Afrontó el titular de la Nacional el primer tiempo (Allegro molto moderato) con relativa ligereza de velocidad. El solo inicial de trompeta, bien ejecutado por Adán Delgado, pudo quizá haber tenido más sutileza en el matiz piano y conseguir así mayor impacto en el forte que se alcanza no mucho después. El segundo motivo del primer tiempo, de más pretendida que convincente efusión, quedó bien expuesta por la cuerda, como también el diálogo posterior de los violines primeros y segundos que, como se dijo, estaban enfrentados en la disposición.

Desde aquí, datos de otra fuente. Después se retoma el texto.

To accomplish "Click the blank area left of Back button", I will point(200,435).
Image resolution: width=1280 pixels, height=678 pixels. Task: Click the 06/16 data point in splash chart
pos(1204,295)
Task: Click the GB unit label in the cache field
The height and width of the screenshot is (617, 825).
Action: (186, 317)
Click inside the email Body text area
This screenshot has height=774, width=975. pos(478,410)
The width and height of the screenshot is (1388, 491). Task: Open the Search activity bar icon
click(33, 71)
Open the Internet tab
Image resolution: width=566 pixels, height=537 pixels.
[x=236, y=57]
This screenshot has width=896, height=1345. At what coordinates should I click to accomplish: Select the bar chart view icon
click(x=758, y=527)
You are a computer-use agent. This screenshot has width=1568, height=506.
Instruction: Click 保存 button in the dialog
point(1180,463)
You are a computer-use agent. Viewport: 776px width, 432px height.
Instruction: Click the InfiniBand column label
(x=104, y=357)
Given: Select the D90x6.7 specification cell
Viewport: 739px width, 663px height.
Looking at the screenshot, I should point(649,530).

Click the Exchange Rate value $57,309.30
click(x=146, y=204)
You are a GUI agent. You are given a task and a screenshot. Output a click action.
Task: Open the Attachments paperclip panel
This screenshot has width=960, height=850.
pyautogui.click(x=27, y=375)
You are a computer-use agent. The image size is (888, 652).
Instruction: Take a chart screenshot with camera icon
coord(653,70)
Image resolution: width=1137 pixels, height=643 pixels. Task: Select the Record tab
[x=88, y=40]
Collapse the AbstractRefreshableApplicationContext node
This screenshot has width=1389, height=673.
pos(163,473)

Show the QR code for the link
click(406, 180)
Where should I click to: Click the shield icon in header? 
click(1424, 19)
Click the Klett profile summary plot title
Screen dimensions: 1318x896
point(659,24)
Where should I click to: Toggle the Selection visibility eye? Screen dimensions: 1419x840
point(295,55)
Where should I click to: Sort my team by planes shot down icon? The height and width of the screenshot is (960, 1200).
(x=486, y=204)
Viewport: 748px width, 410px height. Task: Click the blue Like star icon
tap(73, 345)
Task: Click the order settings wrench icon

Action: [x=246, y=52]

Expresé anteriormente mis dudas de que dicha disposición redunde en mejor resultado sonoro, y aunque es cierto que el efecto estereofónico tiene especial atractivo en diálogos como el descrito, lo es también que, al menos por lo escuchado, quien esto firma, en términos de balance, casi prefiere la disposición tradicional. Se ajustó bien la orquesta a las numerosas inflexiones de tempo demandadas, planteadas con flexibilidad por Afkham, que buscó y encontró un discurso fluido y expresivo, con clímax (los de los dos primeros movimientos especialmente) muy bien construidos y ejecutados. Se lucieron varios solistas, desde la madera (flauta, oboe, clarinete, corno inglés) hasta el concertino Miguel Colom (ayer presuntamente enfermo, dado que portaba mascarilla y no suele hacerlo), y muy especialmente, Ángel Luis Quintana, brillante en sus hermosos solos del Adagio (quizá algunos de los mejores momentos de la obra). Destacados también los solistas de trompeta (el mencionado Adán Delgado, que consiguió un final muy logrado) y trompa (Eduardo Redondo), que dibujó muy bien, salvo por un mínimo roce, la reiteración del doliente motivo principal de la obra al principio del último tiempo. La interpretación fue recibida con calor por el público que pobló la sala con un aforo muy considerable, cerrando así con notable éxito un buen concierto del presente ciclo de los conjuntos nacionales.